→ **Exercise**
Identify every line in the entries below that contains the string "Task" and copy each of those lines.

→ **Data rows**

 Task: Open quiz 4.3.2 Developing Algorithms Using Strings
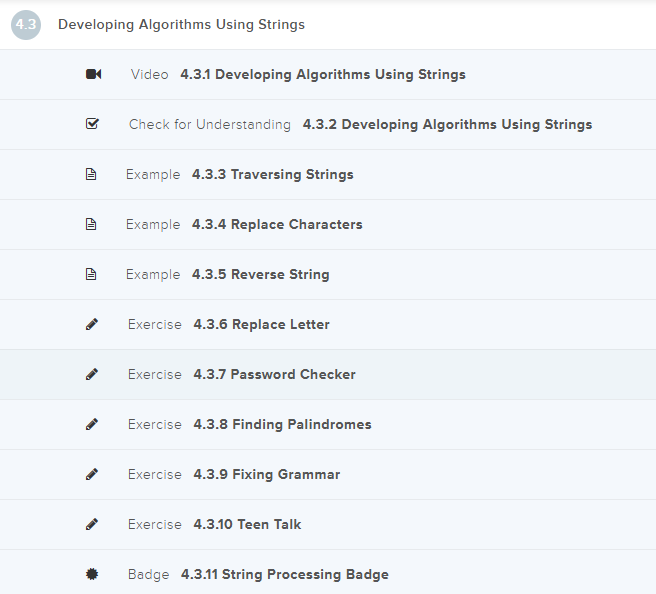pos(447,124)
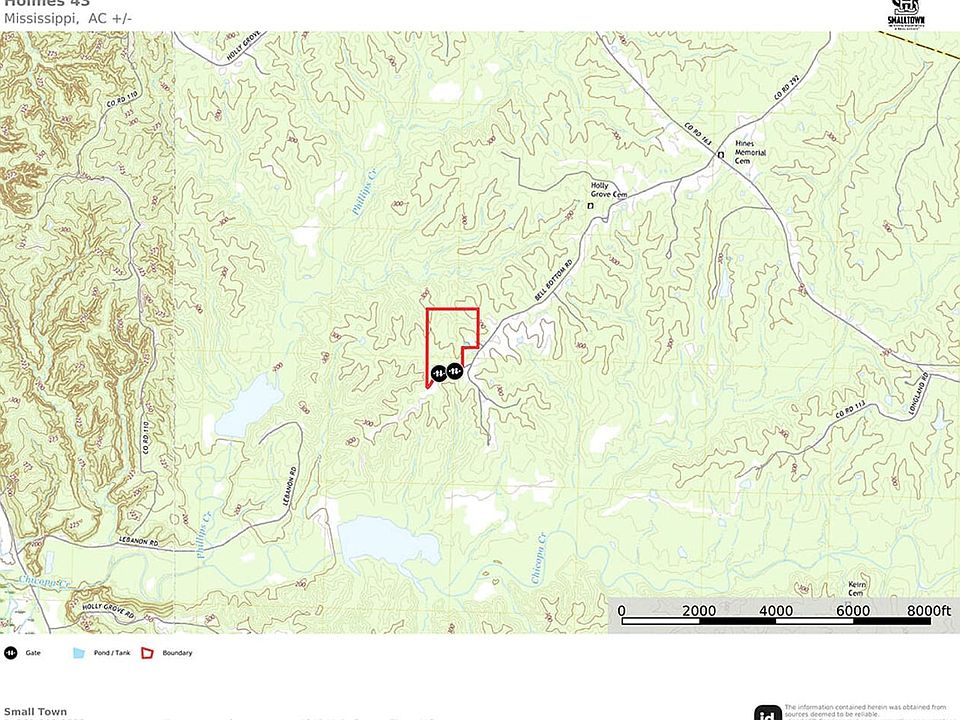Image resolution: width=960 pixels, height=720 pixels.
Task: Click the Hines Memorial Cem square marker
Action: point(721,156)
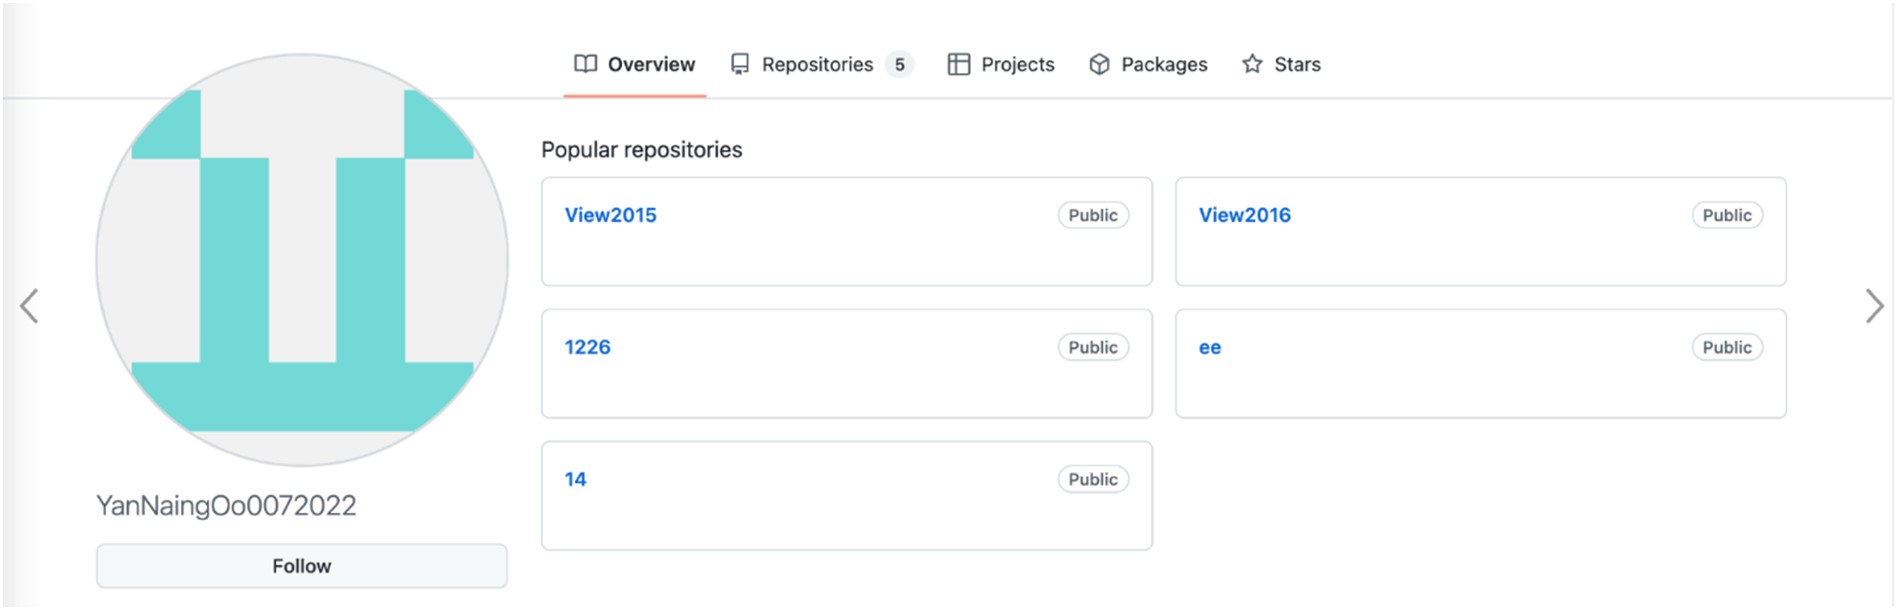1898x610 pixels.
Task: Click the Projects table icon
Action: [958, 64]
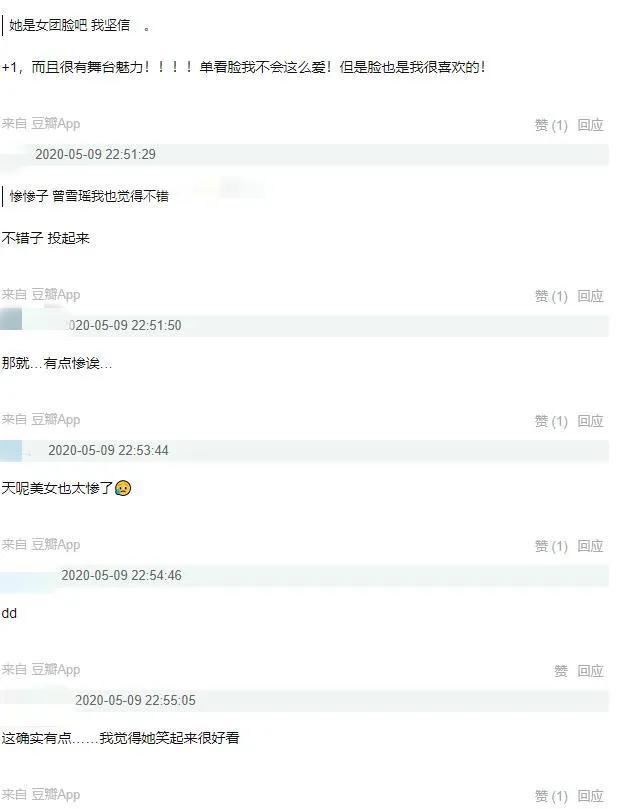
Task: Like the dd comment
Action: (x=561, y=671)
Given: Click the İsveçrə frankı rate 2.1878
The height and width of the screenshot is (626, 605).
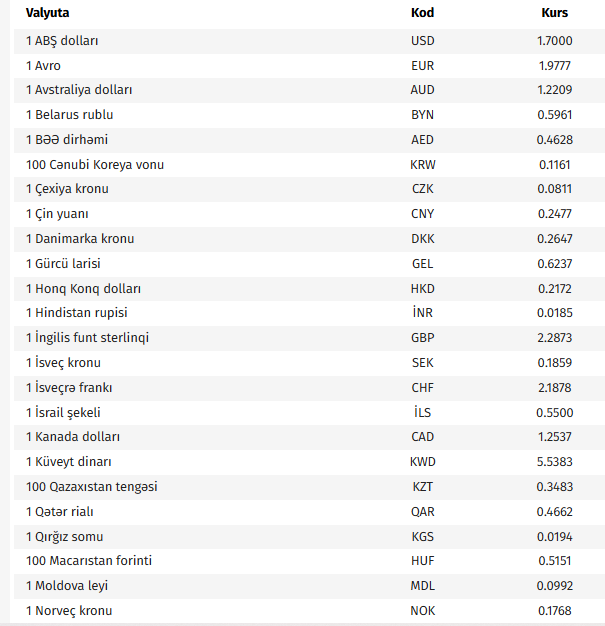Looking at the screenshot, I should tap(554, 388).
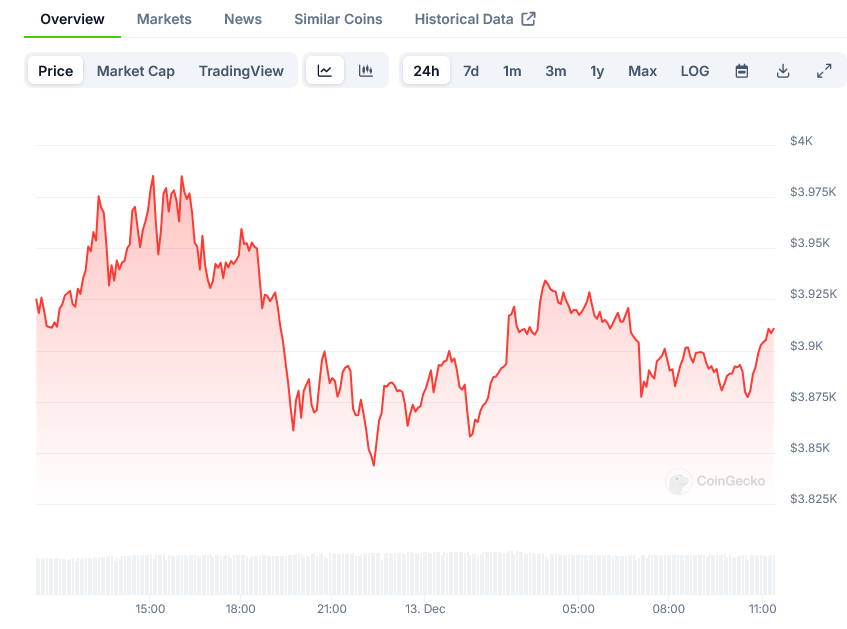This screenshot has width=847, height=629.
Task: Click the price line peak near 15:00
Action: point(153,176)
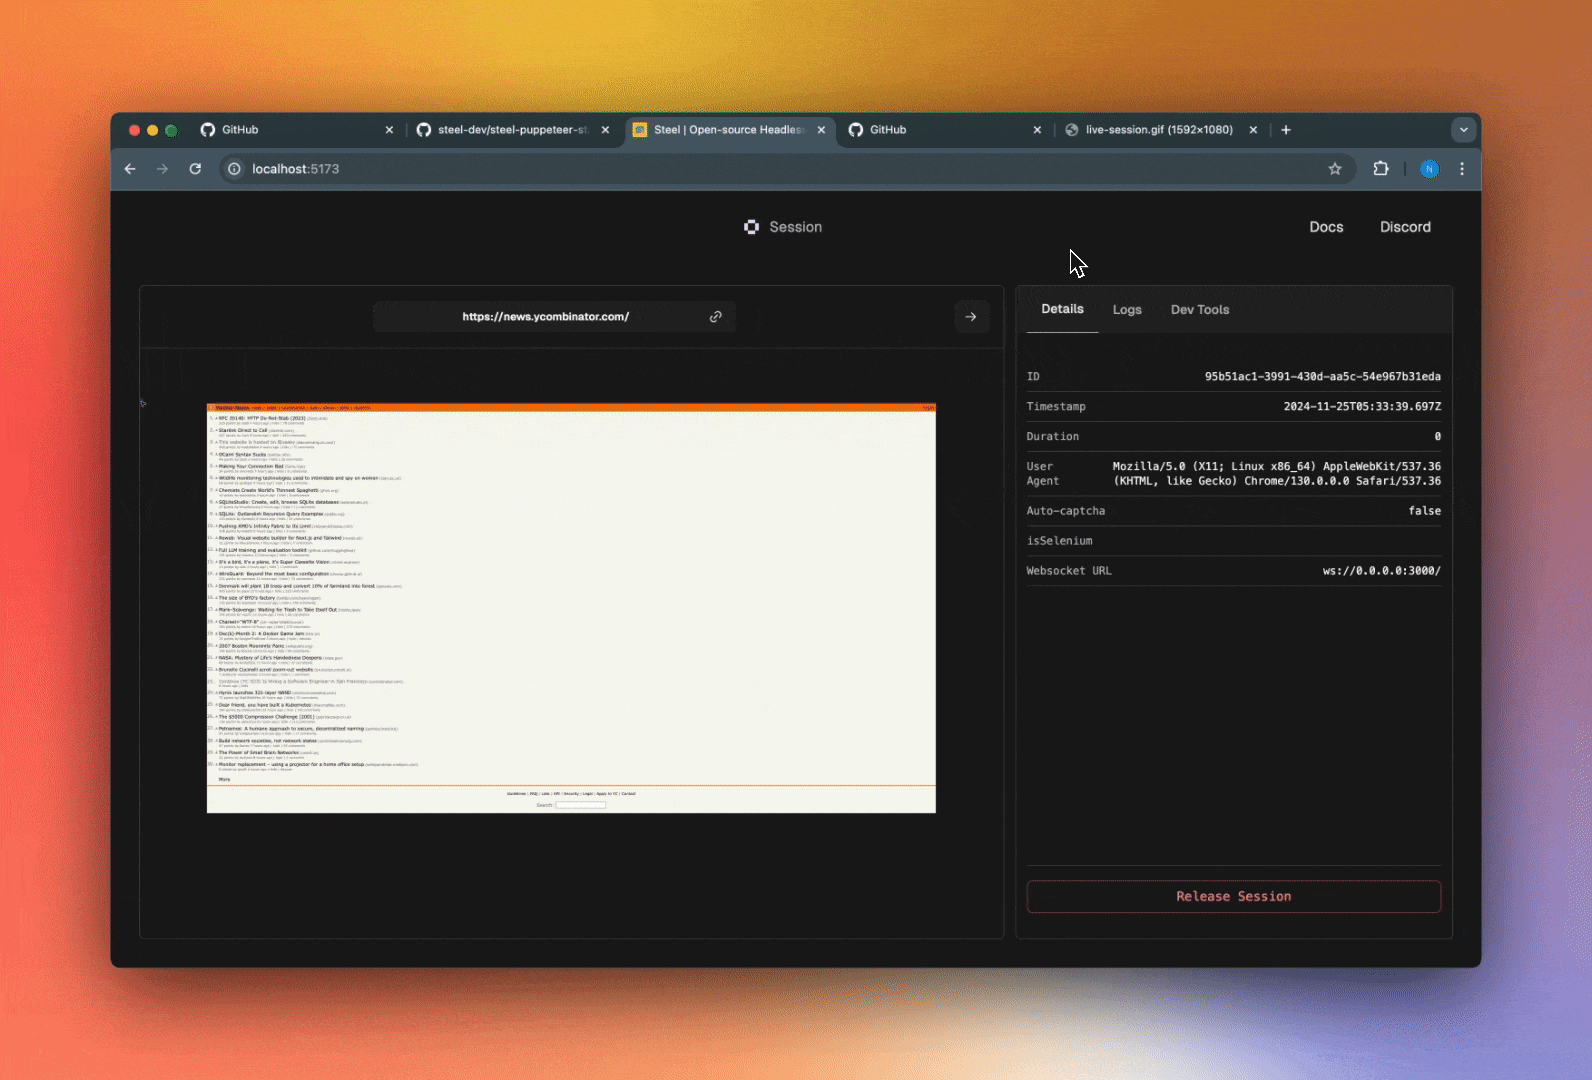Open the Dev Tools tab
Viewport: 1592px width, 1080px height.
1200,310
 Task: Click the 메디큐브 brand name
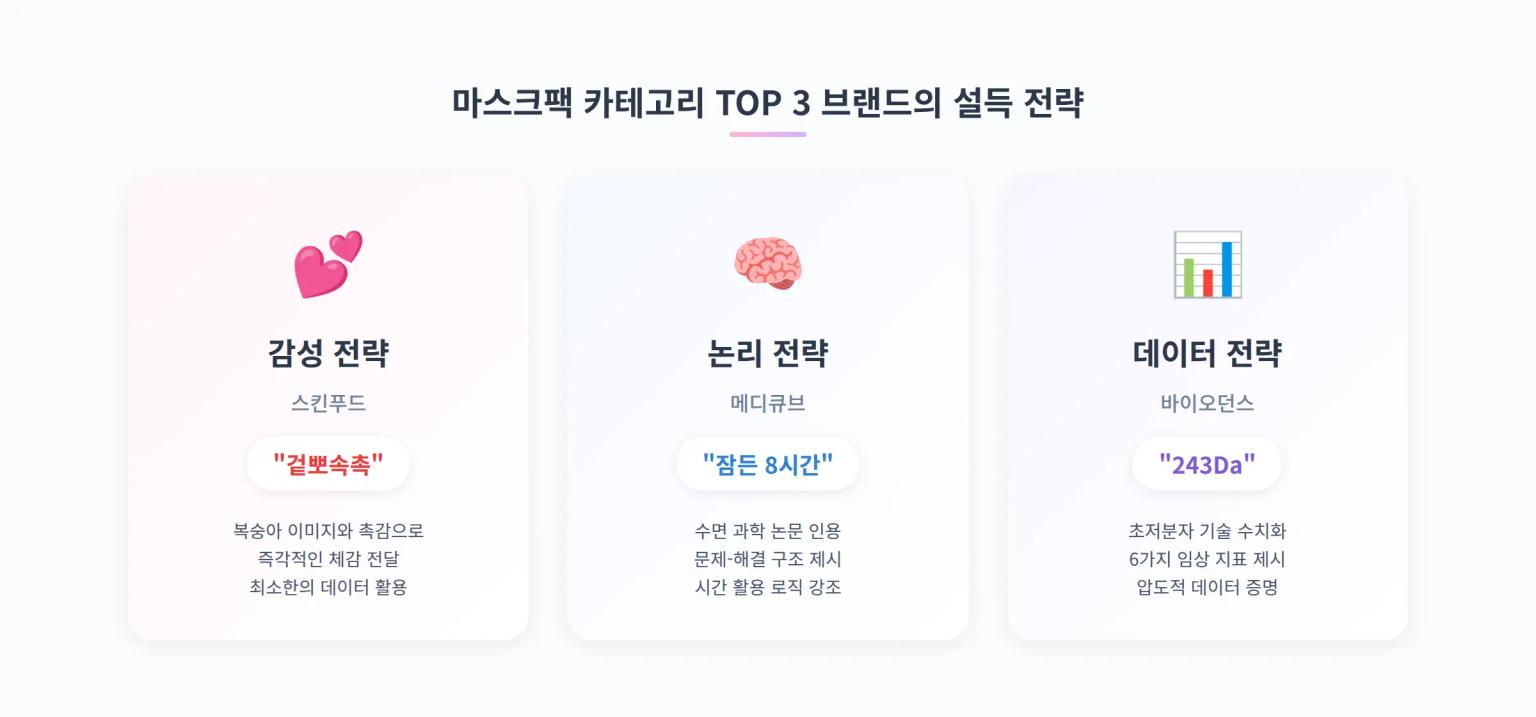pos(767,404)
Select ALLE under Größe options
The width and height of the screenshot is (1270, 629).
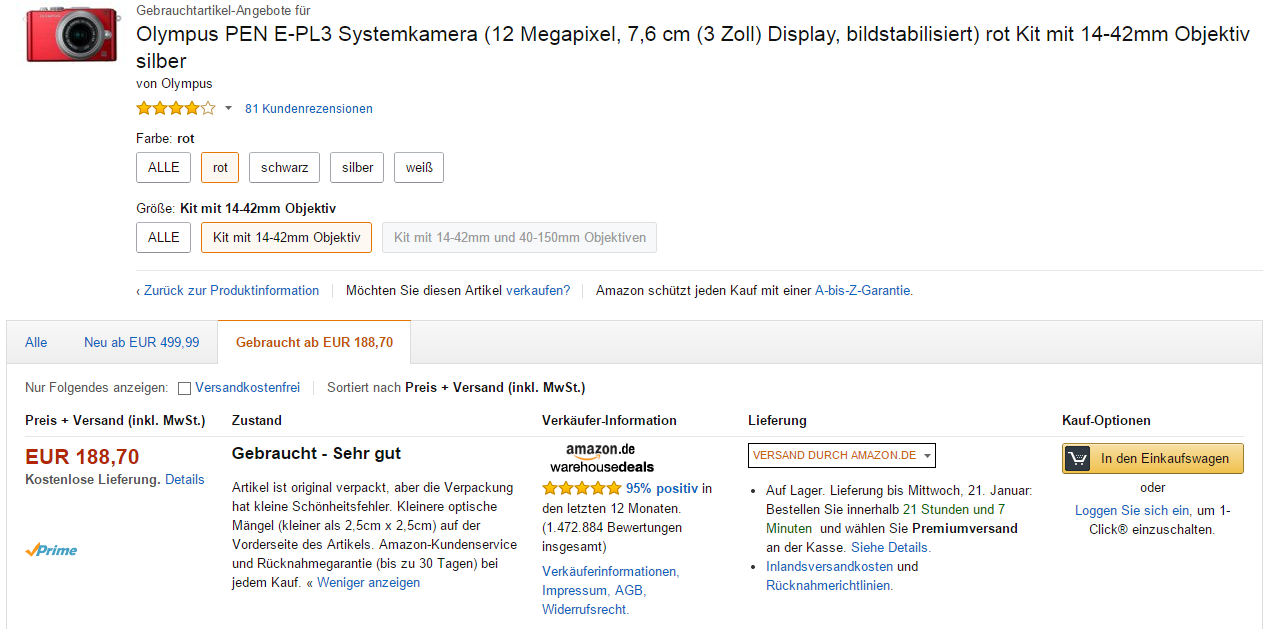(x=164, y=237)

→ **Written answer**
 Task: Open quiz 4.3.2 Developing Algorithms Using Strings
Task: Click the Hines Memorial Cem square marker
Task: Click the Projects table icon
Task: Like the dd comment
Task: Click the price line peak near 15:00
 Task: Click the 메디큐브 brand name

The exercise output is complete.